Some of the biggest names in the industry, including Heineken, Amstel and John Smith's were under production pressure. Britain’s biggest pub chain Wetherspoon was forced to pull the plug on many beers, ciders and carbonated drinks from its menu. Coca-Cola was forced to stop production at one of its U.K. bottling plants until fresh CO2 supplies arrived. Scotland’s biggest abattoir was forced to send animals to England for slaughter as a temporary solution, as there was no CO2 available in Scotland to be directed to the abattoir. Meanwhile, supply in England was also reaching an all-time low. Cases of rationing of beer and processed food were witnessed across the region.

Relief in Sight

September is expected to bring more ammonia and with it CO2 into the market. Further, some of the industries/companies will be given priority for gas supply as and when more gas is made available. The meat industry tops this list, as the welfare of animals is involved. There is a general sentiment among smaller consumers that the larger ones with more financial muscle will be given preference first and they would be made to wait longer.

The best solution for the industry participants is to facilitate a transparent communication channel with manufacturers to be better informed about the stocks and supply situation in the future, which unfortunately was not the case this time around. A solution for the smaller brewers is trying to capture CO2 that is manufactured as a byproduct of yeast converting sugar into ethyl alcohol. This though is one of the most dangerous stages in brewing and big players have already moved away from it due to safety concerns.

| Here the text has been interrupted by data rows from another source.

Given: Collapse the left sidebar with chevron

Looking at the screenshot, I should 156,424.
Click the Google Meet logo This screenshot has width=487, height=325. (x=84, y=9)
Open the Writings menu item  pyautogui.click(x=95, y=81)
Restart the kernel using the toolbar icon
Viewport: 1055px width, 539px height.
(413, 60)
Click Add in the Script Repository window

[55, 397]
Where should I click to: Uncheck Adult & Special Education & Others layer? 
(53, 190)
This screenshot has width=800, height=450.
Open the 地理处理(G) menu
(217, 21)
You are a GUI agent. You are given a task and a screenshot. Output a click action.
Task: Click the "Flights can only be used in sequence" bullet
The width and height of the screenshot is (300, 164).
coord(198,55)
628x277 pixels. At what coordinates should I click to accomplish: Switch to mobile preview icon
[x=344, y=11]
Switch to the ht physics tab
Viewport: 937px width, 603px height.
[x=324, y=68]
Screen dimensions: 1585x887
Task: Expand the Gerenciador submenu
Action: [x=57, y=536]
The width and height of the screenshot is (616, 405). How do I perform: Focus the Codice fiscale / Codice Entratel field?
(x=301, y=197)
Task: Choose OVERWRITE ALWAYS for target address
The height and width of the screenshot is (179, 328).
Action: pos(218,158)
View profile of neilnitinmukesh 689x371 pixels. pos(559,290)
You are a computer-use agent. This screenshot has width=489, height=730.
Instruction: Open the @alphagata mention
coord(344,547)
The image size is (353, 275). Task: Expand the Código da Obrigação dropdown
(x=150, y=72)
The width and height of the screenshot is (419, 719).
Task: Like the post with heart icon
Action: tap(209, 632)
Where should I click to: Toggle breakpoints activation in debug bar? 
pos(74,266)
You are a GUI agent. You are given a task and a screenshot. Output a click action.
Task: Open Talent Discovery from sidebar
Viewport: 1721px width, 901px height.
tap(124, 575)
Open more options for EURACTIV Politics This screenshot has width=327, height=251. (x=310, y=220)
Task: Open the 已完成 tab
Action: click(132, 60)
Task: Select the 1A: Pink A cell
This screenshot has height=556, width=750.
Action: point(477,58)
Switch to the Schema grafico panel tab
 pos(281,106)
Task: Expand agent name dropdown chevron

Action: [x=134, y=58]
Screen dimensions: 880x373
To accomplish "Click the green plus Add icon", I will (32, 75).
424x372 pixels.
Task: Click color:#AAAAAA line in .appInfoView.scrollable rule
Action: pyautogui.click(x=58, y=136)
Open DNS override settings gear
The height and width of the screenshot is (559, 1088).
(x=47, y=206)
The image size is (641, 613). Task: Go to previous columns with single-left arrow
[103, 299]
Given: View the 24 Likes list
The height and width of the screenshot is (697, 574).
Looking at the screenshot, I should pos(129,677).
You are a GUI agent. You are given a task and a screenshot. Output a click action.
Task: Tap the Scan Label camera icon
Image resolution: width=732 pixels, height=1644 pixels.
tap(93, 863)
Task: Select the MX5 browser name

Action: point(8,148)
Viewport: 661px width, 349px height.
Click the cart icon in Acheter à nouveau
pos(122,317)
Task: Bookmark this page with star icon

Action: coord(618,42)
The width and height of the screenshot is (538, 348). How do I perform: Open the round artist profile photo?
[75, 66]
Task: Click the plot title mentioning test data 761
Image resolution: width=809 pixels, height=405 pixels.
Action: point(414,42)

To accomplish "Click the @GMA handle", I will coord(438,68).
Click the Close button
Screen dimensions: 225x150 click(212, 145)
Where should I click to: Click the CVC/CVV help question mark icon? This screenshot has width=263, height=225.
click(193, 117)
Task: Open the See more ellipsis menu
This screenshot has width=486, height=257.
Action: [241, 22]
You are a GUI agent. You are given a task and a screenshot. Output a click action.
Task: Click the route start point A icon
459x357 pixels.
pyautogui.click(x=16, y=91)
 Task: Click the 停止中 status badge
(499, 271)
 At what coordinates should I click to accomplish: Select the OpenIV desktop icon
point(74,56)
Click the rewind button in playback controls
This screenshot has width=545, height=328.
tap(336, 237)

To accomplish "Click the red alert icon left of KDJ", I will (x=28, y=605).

North American and South European supplies can also be looked at as a sourcing option for Western Europe and the U.K. for their future needs. Sea transportation can be a viable option, as it already takes place on a small scale, where ships are transporting food-grade CO2, approximately woth 1,000 tonnes, from large point sources to distribution terminals. Large-scale shipments in the range of 10,000-40,000 cubic meters might be sourced from North America — but at a premium. There is already a great deal of expertise in transporting LPG and CO2 shipments are expected to have much in common with the LPG movement. More than anything, this was a mere case of unfortunate coincidence, poor planning and lack of information transparency.